One often hears that "systemic problems require systemic solutions." Although I used to agree, now I'm not so sure.

Consider Carol Hanisch's famous 1969 essay The Personal is the Political, in which she asserted: "There are no personal solutions at this time. There is only collective action for a collective solution."

On the one hand, I suppose it might be energizing to believe such a thing, at least if you have an activist mindset. On the other hand, it can close off the pursuit of any and all non-systemic solutions. That might be of questionable value, since individualized, ad-hoc solutions have several benefits, chief among which that they can be achieved more easily and more quickly (even if not more completely). If you believe only in collective, systemic solutions, it seems likely that you will never solve the problems you have identified; instead, you'll be living only for the distant future, like the Marxists who believed that true human happiness would flower only after the withering away of the state.

Even worse, eliminating personal solutions from your field of vision and action can lead to a kind of learned helplessness, since there is nothing you can do that applies to your particular situation. Yet I cannot emphasize strongly enough that life is always lived in the particulars. Strictly speaking, all those ideas and abstractions floating around in books and people's heads and the culture at large don't have an independent existence. Naturally, we humans are linguistic and encultured beings whose concepts utterly infuse how we understand and experience ourselves and the world around us. Yet it is all too easy to believe that the isms we endlessly invent are the primary realities in human life.
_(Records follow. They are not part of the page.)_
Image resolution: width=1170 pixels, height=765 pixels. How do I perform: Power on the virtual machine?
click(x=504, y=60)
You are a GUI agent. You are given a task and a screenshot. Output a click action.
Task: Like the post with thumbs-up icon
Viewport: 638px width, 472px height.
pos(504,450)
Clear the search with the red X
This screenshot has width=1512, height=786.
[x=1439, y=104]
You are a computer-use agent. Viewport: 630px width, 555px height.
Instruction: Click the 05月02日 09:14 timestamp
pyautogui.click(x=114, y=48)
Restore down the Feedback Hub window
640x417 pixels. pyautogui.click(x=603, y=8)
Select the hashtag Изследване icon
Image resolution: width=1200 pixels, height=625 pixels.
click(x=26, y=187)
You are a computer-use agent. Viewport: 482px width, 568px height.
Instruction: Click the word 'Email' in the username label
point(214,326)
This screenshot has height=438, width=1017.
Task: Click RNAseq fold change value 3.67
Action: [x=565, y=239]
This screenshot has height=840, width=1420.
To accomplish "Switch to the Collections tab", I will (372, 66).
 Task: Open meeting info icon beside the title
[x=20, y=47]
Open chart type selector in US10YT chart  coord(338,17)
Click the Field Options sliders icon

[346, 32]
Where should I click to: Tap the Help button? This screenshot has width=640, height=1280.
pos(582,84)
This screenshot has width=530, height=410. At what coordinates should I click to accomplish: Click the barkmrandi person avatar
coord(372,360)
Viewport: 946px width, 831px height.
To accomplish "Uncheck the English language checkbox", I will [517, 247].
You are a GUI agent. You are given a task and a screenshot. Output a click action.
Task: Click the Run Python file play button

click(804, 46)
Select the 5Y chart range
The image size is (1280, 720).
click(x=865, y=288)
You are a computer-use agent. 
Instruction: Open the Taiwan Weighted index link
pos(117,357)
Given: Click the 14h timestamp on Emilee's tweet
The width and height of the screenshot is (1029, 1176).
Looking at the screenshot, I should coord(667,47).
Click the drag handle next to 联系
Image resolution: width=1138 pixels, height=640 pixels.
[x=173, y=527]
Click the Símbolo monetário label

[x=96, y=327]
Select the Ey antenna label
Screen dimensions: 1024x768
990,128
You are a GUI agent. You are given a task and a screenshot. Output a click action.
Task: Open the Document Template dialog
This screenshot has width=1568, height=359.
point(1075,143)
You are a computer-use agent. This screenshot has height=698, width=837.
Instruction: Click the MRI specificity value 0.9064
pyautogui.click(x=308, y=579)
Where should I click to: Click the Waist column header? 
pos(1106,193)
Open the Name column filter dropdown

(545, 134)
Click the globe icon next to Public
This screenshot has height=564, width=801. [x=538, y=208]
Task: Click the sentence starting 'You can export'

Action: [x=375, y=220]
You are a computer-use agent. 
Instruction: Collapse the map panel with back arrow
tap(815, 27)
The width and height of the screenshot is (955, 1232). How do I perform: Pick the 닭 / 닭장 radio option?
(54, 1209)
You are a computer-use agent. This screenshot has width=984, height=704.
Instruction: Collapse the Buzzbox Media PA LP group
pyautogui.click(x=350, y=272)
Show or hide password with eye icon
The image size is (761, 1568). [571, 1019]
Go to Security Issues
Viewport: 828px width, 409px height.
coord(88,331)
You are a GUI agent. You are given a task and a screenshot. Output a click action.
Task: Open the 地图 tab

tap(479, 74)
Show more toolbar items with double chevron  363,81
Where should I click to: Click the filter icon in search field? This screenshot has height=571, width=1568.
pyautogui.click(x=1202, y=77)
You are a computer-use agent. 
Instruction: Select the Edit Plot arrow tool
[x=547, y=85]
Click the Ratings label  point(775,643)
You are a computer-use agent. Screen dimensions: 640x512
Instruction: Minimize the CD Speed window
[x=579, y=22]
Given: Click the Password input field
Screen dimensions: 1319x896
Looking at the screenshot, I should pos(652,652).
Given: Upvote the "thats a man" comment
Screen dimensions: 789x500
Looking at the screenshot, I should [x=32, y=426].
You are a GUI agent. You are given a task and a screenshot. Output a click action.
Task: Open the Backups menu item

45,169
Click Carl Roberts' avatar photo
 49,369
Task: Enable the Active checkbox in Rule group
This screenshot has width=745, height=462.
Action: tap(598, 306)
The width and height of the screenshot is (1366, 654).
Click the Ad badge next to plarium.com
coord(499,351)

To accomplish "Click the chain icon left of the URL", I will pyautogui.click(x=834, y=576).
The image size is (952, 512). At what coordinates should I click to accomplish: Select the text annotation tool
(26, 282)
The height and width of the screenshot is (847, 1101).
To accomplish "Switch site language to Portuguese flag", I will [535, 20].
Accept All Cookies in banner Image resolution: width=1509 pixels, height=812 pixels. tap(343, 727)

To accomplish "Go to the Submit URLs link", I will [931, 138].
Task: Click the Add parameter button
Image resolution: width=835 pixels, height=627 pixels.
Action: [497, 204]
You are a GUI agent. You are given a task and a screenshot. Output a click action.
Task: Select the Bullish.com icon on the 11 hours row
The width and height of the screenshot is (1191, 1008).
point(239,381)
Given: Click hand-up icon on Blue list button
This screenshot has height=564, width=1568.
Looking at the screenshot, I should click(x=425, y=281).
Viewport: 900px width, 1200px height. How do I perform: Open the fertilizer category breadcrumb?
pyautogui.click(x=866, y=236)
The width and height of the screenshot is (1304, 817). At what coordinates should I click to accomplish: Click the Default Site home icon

They are not.

Instead, what's primary are things like the people we love, the conversations we engage in, the stories we tell, the authors we treasure, the music we make, the artifacts we create, the activities we experience, the dwellings we inhabit, the towns we build, the places we visit, and the food we eat. (It would take a book by the likes of Lin Yutang to unfold all the implications of this aphorism by Epicurus: "The beginning and root of all good is the pleasure of the stomach; even wisdom and refinements have reference to this.") These are the things that are near to us, and they have far greater value in our lives than systemic solutions to systemic problems.